Continue north on N.C. 211 for 3.2 miles to S.R. 1730 at the community of Council. Turn right and proceed 4.3 miles to N.C. 87. Here stands a historical marker for Oakland Plantation, a nearby Revolutionary War site. To see it, proceed across the intersection on S.R. 1730 for 1 mile. Oakland stands on the left at the end of a long driveway marked by eagle statuary.
The two-story, brick plantation house is on a bluff overlooking the Cape Fear River. Adorned with double piazzas both front and rear, it is listed on the National Register of Historic Places and is among the best preserved of the few surviving plantations on the river. Not open to the public, this spectacular plantation manor house was built in the late eighteenth century for General Thomas Brown (1744–1811), a local Revolutionary War hero.
Brown took part in the campaign against the Regulators at Alamance, but soon thereafter, his allegiance shifted to the growing independence movement. At the Battle of Moores Creek Bridge, he rendered distinguished service as lieutenant colonel of the Bladen County militia. In recognition of his gallantry, he was promoted to full colonel. Later in 1776, Brown served as a delegate to the Fifth Provincial Congress and assisted in the formation of the state’s first constitution.
From 1777 through 1780, Bladen County was free of British troops. During that time Brown, used his militia to suppress Tory activities in the area. A stalwart Patriot, he was known for his vigorous pursuit of Loyalists.
Matters changed after British troops landed in Wilmington in January 1781. Their raiding parties fanned out across southeastern North Carolina and instilled a renewed fighting spirit in the Tories. Brown and his militiamen were forced to take refuge in the area’s swamps and wilderness.

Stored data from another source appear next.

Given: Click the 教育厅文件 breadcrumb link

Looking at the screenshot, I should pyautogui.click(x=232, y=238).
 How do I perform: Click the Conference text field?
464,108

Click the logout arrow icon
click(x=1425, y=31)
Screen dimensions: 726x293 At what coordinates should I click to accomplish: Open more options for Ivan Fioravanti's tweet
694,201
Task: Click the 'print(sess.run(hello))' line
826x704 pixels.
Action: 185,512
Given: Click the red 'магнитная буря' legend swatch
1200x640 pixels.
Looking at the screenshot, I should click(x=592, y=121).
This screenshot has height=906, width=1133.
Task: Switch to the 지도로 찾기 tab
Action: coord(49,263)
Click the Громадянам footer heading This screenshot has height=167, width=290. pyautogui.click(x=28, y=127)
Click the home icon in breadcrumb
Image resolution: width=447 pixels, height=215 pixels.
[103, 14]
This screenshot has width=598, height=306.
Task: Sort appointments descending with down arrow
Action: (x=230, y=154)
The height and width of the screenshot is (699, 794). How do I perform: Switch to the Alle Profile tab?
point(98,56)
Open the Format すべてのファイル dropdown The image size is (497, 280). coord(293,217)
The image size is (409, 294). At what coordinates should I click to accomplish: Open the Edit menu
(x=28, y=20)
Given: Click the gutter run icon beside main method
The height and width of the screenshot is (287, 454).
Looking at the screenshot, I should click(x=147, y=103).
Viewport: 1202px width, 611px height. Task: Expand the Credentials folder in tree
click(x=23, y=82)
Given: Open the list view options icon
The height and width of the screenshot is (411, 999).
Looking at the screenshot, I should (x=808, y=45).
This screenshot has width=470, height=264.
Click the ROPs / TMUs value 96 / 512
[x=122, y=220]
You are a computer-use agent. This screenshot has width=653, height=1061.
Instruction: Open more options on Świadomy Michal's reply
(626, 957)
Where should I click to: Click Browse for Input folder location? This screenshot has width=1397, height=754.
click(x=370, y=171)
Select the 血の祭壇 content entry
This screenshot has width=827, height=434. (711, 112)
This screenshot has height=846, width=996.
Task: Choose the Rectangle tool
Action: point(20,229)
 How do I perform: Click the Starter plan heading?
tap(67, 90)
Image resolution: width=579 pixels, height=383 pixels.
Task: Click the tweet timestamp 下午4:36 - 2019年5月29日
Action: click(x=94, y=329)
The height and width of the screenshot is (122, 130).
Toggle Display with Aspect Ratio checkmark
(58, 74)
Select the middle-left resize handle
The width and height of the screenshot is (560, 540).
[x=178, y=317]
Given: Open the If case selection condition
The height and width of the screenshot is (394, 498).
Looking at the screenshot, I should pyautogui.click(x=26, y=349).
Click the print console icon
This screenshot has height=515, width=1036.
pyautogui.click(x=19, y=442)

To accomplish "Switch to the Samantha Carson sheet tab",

His greatest moment came in August 1781, when he helped mastermind a bold raid by a small band of Patriots that culminated in the dramatic American victory at the Battle of Elizabethtown, the site of which is visited later in this tour.
Retrace your route to N.C. 87. Turn right and drive northwest for 16.7 miles to the intersection with N.C. 41 and U.S. 701 in downtown Elizabethtown, the seat of Bladen County. Park on N.C. 87 (Broad Street) near the Bladen County Courthouse and walk to the courthouse grounds, where two small markers pay tribute to the unheralded but significant battle that took place near here in August 1781.
When eyewitness accounts of the Battle of Elizabethtown began to appear in print in the early part of the nineteenth century, no two of them agreed on the details of the event. Nevertheless, some facts of the fascinating story are incontrovertible.
During the summer of 1781, Elizabethtown was in the center of an area under Tory control. To the west, supporters of the notorious Tory leader David Fanning (see The Regulator Tour) held sway. To the north, Cross Creek (Fayetteville) was under Loyalist dominance. To the southeast, Wilmington was occupied by British troops. Four hundred Tory soldiers under Colonel John Slingsby, a native of England, were encamped in Elizabethtown proper. From this base, they carried out raids into the surrounding countryside, ravaging the plantations of local Patriots.
Meanwhile, the local Patriot militia holed up in Duplin County had dwindled to seventy men. Armed with long rifles and equipped with worn-out horses, the small band under the immediate command of Colonel Thomas Robeson, Jr., marched toward Elizabethtown in late August. They vowed to drive the Tories from the town or die in the attempt.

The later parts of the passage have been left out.